__RECORDED DATA__.
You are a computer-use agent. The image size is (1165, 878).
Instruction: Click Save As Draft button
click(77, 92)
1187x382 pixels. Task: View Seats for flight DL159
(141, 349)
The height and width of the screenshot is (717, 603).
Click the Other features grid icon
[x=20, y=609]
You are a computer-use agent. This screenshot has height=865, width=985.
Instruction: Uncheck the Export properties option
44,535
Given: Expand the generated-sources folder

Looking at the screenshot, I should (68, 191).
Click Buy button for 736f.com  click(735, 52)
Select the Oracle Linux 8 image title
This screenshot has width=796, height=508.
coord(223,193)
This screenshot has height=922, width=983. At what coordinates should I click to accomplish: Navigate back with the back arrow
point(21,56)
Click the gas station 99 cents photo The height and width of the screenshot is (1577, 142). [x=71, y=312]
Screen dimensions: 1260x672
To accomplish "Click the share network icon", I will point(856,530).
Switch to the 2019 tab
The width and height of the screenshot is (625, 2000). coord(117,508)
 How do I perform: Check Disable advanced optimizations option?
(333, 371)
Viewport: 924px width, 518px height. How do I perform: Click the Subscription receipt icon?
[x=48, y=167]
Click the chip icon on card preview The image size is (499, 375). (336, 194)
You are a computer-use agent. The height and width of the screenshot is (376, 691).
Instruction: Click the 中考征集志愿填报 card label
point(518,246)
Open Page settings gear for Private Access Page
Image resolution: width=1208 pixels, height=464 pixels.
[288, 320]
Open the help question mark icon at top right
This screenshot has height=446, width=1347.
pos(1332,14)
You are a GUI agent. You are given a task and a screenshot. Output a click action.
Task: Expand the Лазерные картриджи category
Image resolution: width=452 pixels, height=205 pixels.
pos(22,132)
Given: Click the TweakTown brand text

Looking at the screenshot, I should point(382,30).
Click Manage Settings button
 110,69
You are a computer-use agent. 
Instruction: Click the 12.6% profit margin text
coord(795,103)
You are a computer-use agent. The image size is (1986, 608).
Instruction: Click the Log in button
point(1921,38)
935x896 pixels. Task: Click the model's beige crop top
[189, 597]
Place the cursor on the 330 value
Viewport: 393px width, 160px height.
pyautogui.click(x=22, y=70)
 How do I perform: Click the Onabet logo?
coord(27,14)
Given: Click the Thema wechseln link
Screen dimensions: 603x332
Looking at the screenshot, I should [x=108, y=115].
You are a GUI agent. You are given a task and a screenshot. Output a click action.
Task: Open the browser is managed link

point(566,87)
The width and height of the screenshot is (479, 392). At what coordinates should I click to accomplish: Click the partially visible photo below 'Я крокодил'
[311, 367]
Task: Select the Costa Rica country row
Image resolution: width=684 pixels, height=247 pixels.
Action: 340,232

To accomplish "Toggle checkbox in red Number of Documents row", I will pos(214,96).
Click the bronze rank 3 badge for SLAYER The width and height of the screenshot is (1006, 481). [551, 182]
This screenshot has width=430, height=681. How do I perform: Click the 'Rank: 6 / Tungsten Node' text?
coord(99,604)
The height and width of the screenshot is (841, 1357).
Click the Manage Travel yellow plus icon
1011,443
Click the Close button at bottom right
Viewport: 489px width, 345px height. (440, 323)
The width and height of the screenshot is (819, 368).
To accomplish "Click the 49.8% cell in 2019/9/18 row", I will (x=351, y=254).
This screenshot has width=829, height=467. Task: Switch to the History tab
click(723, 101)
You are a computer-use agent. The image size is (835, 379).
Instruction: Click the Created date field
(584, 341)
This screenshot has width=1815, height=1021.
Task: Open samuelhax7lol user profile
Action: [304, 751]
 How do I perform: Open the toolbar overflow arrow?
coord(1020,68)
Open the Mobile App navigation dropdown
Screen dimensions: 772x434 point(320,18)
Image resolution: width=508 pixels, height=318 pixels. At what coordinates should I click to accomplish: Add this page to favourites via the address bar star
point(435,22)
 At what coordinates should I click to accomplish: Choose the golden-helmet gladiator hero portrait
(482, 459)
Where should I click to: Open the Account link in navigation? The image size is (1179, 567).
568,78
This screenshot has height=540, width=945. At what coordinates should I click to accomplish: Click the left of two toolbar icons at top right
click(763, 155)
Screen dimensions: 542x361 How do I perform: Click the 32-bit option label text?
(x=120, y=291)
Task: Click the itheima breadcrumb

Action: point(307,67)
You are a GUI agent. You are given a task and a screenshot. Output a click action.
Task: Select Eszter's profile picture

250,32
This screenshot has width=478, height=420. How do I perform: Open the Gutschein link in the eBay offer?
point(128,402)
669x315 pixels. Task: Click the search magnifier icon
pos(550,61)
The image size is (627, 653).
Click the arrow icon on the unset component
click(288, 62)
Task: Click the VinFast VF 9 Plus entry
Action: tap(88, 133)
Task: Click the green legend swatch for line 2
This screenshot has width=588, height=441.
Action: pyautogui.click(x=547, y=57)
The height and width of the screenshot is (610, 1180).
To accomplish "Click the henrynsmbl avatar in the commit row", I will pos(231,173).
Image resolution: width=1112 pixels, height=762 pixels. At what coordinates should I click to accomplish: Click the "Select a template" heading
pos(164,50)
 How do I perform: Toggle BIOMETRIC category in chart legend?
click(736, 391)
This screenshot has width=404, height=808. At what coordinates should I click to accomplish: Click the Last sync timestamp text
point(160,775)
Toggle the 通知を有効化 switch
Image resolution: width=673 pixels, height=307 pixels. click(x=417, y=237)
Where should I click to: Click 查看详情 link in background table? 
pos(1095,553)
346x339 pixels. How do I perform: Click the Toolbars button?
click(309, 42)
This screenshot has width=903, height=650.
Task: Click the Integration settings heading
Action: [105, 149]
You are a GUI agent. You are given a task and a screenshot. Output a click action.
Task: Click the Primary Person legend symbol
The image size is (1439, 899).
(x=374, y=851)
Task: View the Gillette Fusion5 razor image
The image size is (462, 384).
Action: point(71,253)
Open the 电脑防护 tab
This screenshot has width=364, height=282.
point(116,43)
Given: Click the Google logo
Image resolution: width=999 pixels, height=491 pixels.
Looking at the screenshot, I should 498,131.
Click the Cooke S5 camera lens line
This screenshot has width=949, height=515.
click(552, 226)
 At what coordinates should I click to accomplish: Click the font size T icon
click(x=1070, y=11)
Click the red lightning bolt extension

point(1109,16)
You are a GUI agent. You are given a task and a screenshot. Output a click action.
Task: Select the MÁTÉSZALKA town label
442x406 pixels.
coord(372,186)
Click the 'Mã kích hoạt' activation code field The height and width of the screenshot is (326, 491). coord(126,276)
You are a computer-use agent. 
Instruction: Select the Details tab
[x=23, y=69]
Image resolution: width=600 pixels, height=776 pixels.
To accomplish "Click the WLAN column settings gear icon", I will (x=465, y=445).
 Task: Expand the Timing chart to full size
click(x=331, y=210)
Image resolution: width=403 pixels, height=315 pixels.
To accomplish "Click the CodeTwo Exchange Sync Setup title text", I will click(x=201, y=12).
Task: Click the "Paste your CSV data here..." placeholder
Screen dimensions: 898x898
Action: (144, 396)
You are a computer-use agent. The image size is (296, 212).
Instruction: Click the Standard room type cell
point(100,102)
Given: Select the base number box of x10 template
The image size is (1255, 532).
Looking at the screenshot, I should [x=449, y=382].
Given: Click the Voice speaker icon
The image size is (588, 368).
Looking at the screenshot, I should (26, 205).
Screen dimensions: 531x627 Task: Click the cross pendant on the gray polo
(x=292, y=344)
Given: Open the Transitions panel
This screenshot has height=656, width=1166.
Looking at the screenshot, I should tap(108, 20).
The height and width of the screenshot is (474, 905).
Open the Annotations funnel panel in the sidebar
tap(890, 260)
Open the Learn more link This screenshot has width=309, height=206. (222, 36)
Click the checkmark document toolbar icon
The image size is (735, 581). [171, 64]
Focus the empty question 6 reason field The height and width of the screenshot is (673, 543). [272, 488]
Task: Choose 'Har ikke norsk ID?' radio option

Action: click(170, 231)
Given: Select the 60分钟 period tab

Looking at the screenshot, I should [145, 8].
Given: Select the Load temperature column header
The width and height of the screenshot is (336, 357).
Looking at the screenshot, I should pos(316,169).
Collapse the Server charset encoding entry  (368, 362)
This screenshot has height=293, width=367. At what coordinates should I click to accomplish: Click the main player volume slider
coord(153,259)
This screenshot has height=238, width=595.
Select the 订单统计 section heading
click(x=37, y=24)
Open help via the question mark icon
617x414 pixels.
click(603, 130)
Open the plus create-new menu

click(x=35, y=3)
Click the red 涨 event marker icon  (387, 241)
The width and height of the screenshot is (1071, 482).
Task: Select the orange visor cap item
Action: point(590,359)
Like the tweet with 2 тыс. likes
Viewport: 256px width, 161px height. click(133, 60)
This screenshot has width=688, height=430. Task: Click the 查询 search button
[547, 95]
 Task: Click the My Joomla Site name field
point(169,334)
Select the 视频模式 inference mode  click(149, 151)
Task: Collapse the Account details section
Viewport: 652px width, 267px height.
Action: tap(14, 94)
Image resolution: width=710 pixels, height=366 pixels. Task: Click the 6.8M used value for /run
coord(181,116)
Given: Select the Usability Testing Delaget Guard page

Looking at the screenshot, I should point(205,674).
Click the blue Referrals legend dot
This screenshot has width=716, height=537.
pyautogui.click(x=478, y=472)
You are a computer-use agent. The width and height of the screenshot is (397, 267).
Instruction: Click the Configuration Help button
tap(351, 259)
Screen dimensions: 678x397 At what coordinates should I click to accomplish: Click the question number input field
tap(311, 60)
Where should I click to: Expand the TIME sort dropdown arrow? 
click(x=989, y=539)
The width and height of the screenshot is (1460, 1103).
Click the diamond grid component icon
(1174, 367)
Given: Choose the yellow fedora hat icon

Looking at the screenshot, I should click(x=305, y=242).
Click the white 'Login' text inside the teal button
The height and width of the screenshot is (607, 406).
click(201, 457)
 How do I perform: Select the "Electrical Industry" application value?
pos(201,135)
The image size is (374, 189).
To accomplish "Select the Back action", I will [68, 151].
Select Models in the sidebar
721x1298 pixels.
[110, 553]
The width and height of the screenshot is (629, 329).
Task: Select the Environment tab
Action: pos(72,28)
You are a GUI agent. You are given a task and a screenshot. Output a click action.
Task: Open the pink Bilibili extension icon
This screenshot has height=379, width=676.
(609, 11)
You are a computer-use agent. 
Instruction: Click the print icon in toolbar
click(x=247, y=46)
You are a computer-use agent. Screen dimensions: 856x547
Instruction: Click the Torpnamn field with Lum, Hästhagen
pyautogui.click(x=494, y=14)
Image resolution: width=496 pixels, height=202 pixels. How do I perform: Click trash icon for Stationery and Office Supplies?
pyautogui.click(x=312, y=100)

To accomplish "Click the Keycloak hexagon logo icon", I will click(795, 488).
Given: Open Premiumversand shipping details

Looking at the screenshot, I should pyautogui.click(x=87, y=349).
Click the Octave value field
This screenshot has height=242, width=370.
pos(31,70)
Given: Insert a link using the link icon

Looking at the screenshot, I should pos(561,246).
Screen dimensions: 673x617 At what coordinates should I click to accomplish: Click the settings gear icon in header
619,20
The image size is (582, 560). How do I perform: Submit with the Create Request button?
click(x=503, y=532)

__TO DO__.
Among the lines above, find those holding the word "column" and state how many there are, number only.

__TASK OUTPUT__.
2